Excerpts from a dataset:
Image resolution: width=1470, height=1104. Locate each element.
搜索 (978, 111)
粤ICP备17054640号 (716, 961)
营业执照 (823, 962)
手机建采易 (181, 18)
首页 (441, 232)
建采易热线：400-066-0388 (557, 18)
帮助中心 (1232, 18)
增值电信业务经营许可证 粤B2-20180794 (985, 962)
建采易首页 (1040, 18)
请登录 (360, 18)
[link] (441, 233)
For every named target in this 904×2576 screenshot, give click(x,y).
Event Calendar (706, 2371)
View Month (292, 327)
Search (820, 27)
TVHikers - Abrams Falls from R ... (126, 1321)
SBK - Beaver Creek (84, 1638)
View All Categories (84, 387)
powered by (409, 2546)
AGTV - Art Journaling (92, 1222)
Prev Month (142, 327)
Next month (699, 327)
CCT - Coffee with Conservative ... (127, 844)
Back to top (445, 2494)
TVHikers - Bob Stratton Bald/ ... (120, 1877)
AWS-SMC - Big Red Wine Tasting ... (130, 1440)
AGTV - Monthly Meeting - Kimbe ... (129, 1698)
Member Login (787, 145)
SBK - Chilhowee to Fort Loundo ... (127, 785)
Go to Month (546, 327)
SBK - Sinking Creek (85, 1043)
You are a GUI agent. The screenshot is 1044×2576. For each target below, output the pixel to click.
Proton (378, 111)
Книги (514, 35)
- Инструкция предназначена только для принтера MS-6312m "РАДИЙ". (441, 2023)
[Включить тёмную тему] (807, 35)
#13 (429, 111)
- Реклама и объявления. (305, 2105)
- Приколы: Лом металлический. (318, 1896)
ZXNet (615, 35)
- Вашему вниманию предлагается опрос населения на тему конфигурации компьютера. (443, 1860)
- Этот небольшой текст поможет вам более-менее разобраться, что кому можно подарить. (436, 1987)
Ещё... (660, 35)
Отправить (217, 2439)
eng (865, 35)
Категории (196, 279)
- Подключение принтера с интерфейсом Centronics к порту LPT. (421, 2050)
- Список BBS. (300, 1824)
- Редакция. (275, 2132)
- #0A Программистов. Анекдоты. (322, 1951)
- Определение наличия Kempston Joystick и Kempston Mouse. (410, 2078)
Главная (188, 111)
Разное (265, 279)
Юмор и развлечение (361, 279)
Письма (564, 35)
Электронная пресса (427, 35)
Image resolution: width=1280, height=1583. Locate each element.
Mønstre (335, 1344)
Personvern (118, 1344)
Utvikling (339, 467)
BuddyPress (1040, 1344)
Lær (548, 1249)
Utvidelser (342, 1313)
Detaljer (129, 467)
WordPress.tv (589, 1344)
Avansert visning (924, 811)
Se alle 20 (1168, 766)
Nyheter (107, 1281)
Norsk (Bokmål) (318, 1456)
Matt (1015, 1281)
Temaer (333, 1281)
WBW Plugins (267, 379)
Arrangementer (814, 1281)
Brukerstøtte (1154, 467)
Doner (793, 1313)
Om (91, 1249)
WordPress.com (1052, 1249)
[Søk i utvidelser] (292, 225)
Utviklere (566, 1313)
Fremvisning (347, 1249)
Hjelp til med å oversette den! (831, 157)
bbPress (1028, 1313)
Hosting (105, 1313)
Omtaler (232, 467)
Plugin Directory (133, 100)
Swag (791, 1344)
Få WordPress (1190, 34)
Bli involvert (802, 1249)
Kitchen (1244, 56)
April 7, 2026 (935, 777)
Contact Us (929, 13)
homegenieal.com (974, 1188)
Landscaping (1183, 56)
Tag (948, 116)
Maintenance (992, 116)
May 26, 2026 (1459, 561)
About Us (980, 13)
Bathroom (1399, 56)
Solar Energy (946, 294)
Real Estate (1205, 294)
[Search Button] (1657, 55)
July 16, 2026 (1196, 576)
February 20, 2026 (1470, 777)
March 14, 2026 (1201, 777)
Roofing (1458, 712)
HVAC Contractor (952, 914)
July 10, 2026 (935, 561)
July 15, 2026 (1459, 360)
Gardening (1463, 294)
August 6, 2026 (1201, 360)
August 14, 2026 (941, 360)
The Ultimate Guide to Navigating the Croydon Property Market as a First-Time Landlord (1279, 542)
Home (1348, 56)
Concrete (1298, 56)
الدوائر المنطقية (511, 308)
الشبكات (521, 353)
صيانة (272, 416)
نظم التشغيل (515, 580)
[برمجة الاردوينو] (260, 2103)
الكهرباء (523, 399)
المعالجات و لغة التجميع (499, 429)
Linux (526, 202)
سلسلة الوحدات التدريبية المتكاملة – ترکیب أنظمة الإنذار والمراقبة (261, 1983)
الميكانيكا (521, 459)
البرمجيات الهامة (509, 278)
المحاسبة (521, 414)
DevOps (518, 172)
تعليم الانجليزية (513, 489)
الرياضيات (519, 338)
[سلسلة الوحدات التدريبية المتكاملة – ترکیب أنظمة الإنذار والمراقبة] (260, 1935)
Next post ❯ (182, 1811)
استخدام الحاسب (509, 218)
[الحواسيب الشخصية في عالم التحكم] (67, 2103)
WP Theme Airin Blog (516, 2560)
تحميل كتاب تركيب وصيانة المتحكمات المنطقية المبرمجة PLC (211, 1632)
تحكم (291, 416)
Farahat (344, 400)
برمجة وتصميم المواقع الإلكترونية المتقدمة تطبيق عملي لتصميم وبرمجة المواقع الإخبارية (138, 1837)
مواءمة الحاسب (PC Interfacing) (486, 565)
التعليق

- _WHAT IS REQUIRED_
Every entry above needs to be written out again exactly.

- _EXERCISE SOLUTION_
Image resolution: width=1470, height=1104. Locate each element.
搜索 (978, 111)
粤ICP备17054640号 (716, 961)
营业执照 (823, 962)
手机建采易 (181, 18)
首页 (441, 232)
建采易热线：400-066-0388 (557, 18)
帮助中心 (1232, 18)
增值电信业务经营许可证 粤B2-20180794 (985, 962)
建采易首页 (1040, 18)
请登录 (360, 18)
[link] (441, 233)
For every named target in this 904×2576 screenshot, give click(x,y).
Event Calendar (706, 2371)
View Month (292, 327)
Search (820, 27)
TVHikers - Abrams Falls from R ... (126, 1321)
SBK - Beaver Creek (84, 1638)
View All Categories (84, 387)
powered by (409, 2546)
AGTV - Art Journaling (92, 1222)
Prev Month (142, 327)
Next month (699, 327)
CCT - Coffee with Conservative ... (127, 844)
Back to top (445, 2494)
TVHikers - Bob Stratton Bald/ ... (120, 1877)
AWS-SMC - Big Red Wine Tasting ... (130, 1440)
AGTV - Monthly Meeting - Kimbe ... (129, 1698)
Member Login (787, 145)
SBK - Chilhowee to Fort Loundo ... (127, 785)
Go to Month (546, 327)
SBK - Sinking Creek (85, 1043)
You are a GUI agent. The screenshot is 1044×2576. For each target below, output the pixel to click.
Proton (378, 111)
Книги (514, 35)
- Инструкция предназначена только для принтера MS-6312m "РАДИЙ". (441, 2023)
[Включить тёмную тему] (807, 35)
#13 (429, 111)
- Реклама и объявления. (305, 2105)
- Приколы: Лом металлический. (318, 1896)
ZXNet (615, 35)
- Вашему вниманию предлагается опрос населения на тему конфигурации компьютера. (443, 1860)
- Этот небольшой текст поможет вам более-менее разобраться, что кому можно подарить. (436, 1987)
Ещё... (660, 35)
Отправить (217, 2439)
eng (865, 35)
Категории (196, 279)
- Подключение принтера с интерфейсом Centronics к порту LPT. (421, 2050)
- Список BBS. (300, 1824)
- Редакция. (275, 2132)
- #0A Программистов. Анекдоты. (322, 1951)
- Определение наличия Kempston Joystick и Kempston Mouse. (410, 2078)
Главная (188, 111)
Разное (265, 279)
Юмор и развлечение (361, 279)
Письма (564, 35)
Электронная пресса (427, 35)
Image resolution: width=1280, height=1583. Locate each element.
Mønstre (335, 1344)
Personvern (118, 1344)
Utvikling (339, 467)
BuddyPress (1040, 1344)
Lær (548, 1249)
Utvidelser (342, 1313)
Detaljer (129, 467)
WordPress.tv (589, 1344)
Avansert visning (924, 811)
Se alle 20 (1168, 766)
Nyheter (107, 1281)
Norsk (Bokmål) (318, 1456)
Matt (1015, 1281)
Temaer (333, 1281)
WBW Plugins (267, 379)
Arrangementer (814, 1281)
Brukerstøtte (1154, 467)
Doner (793, 1313)
Om (91, 1249)
WordPress.com (1052, 1249)
[Søk i utvidelser] (292, 225)
Utviklere (566, 1313)
Fremvisning (347, 1249)
Hjelp til med å oversette den! (831, 157)
bbPress (1028, 1313)
Hosting (105, 1313)
Omtaler (232, 467)
Plugin Directory (133, 100)
Swag (791, 1344)
Få WordPress (1190, 34)
Bli involvert (802, 1249)
Kitchen (1244, 56)
April 7, 2026 (935, 777)
Contact Us (929, 13)
homegenieal.com (974, 1188)
Landscaping (1183, 56)
Tag (948, 116)
Maintenance (992, 116)
May 26, 2026 (1459, 561)
About Us (980, 13)
Bathroom (1399, 56)
Solar Energy (946, 294)
Real Estate (1205, 294)
[Search Button] (1657, 55)
July 16, 2026 (1196, 576)
February 20, 2026 (1470, 777)
March 14, 2026 (1201, 777)
Roofing (1458, 712)
HVAC Contractor (952, 914)
July 10, 2026 (935, 561)
July 15, 2026 (1459, 360)
Gardening (1463, 294)
August 6, 2026 (1201, 360)
August 14, 2026 (941, 360)
The Ultimate Guide to Navigating the Croydon Property Market as a First-Time Landlord (1279, 542)
Home (1348, 56)
Concrete (1298, 56)
الدوائر المنطقية (511, 308)
الشبكات (521, 353)
صيانة (272, 416)
نظم التشغيل (515, 580)
[برمجة الاردوينو] (260, 2103)
الكهرباء (523, 399)
المعالجات و لغة التجميع (499, 429)
Linux (526, 202)
سلسلة الوحدات التدريبية المتكاملة – ترکیب أنظمة الإنذار والمراقبة (261, 1983)
الميكانيكا (521, 459)
البرمجيات الهامة (509, 278)
المحاسبة (521, 414)
DevOps (518, 172)
تعليم الانجليزية (513, 489)
الرياضيات (519, 338)
[سلسلة الوحدات التدريبية المتكاملة – ترکیب أنظمة الإنذار والمراقبة] (260, 1935)
Next post ❯ (182, 1811)
استخدام الحاسب (509, 218)
[الحواسيب الشخصية في عالم التحكم] (67, 2103)
WP Theme Airin Blog (516, 2560)
تحميل كتاب تركيب وصيانة المتحكمات المنطقية المبرمجة PLC (211, 1632)
تحكم (291, 416)
Farahat (344, 400)
برمجة وتصميم المواقع الإلكترونية المتقدمة تطبيق عملي لتصميم وبرمجة المواقع الإخبارية (138, 1837)
مواءمة الحاسب (PC Interfacing) (486, 565)
التعليق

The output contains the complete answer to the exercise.